A possible problem with my research can be that the CRSP database may have an omission bias and thus it imposes limitation on my study and results produced. According Elton et al. (2001) in spite of the fact that CRSP mutual fund database includes almost all the funds in existence during the period of investigation, the return data is missing for some of them and their fund characteristics differ from those in the general population. Thus, by dropping these funds from my sample might result in upward bias in the result. Secondly, there can also be a problem of the performance-attribution model, since estimated risk-adjusted returns contain funds’ true abnormal return but they also include estimation error. Such as for example the residuals of the performance estimation may not be correct and thus it can affect my result by decreasing the probability of finding significant relationship.

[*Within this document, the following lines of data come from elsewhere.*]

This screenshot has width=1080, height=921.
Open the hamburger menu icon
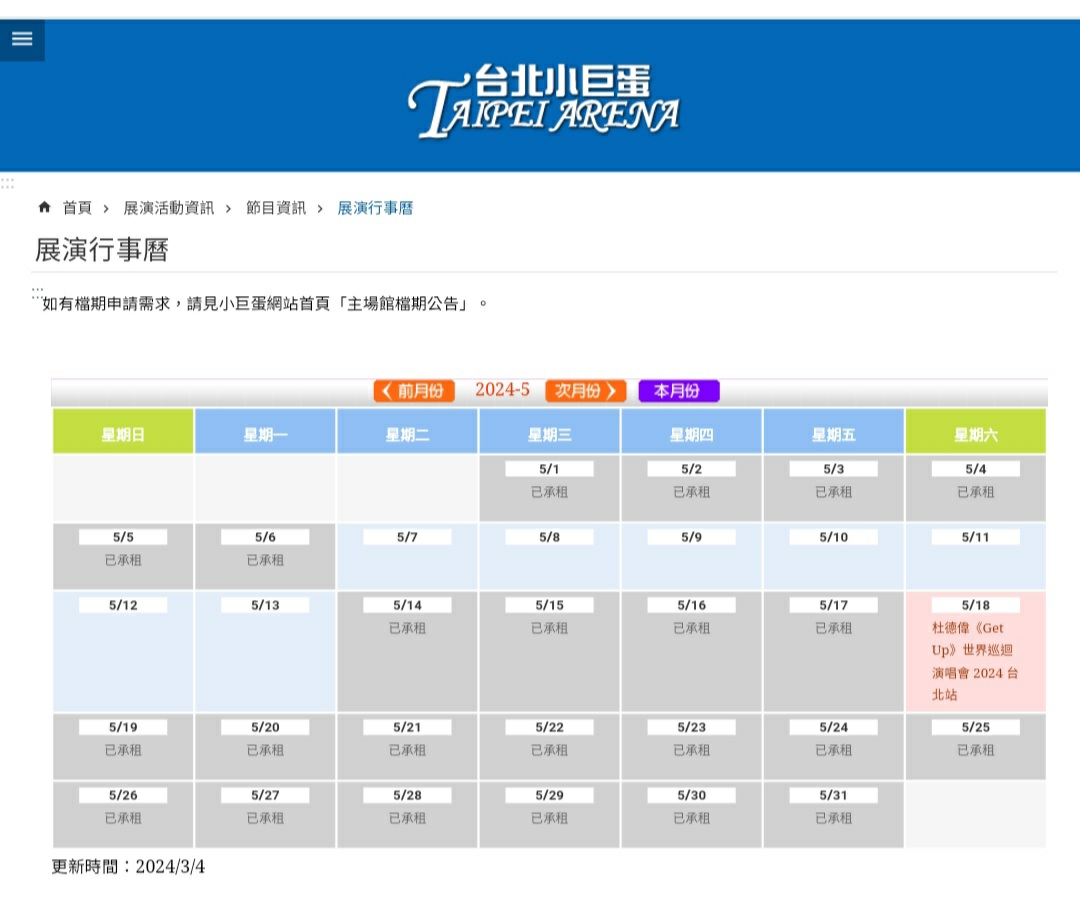(x=22, y=39)
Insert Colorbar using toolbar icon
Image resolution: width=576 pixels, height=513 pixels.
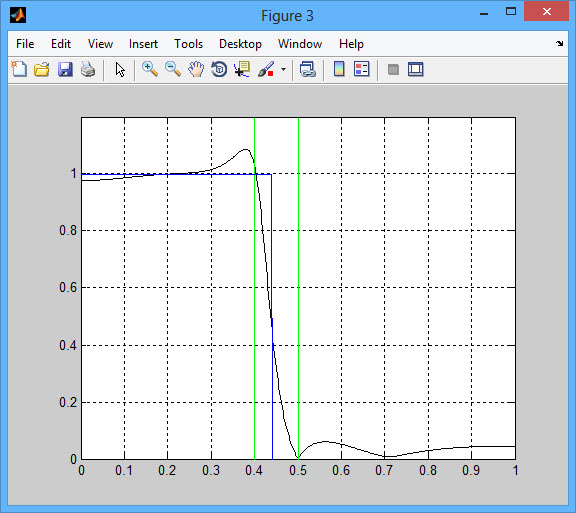point(339,69)
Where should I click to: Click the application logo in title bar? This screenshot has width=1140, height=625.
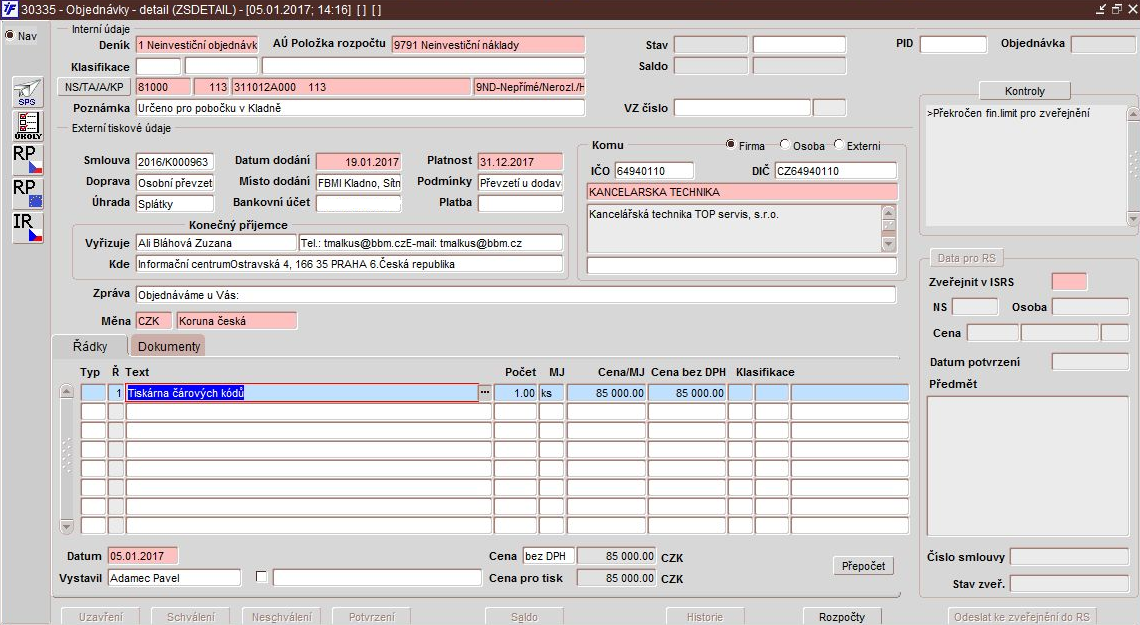click(x=9, y=9)
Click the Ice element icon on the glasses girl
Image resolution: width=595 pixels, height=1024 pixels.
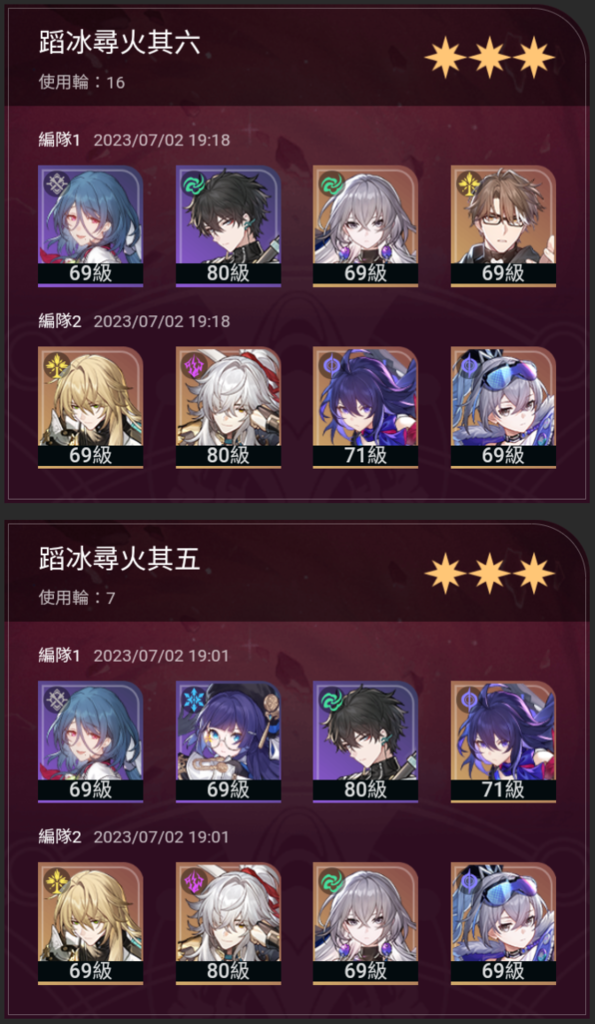pyautogui.click(x=192, y=699)
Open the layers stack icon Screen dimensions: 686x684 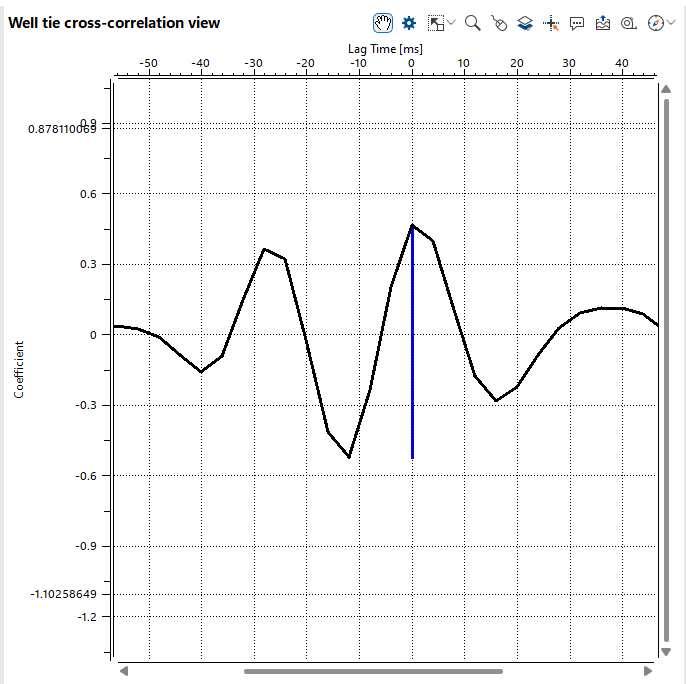525,22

A further research can be conducted on the effect on the age on the expense ratio. In two of the regressions employed the coefficient for it was negative and significant. However, when accounting for possible serial correlation of the residuals, the age variable changes it sign and proposes an interesting fact. This phenomenon can be further investigated in the papers to follow. Moreover, a further study can also be conducted on the effect of different fees and charges on the performance. There is no uniform way of calculating the loads and incorporating them in the “overall” expense ratio; it can also be a challenging topic to do a research on.

I showed that investors are better off choosing the funds with lower expense ratio, since beating a market is not an easy endeavor incurring extra costs while receiving the same or inferior return does not seem to be a sensible decision. However, the absence of any fees and too low expense ratios cannot be and should not be interpreted as a sign of a superior performance.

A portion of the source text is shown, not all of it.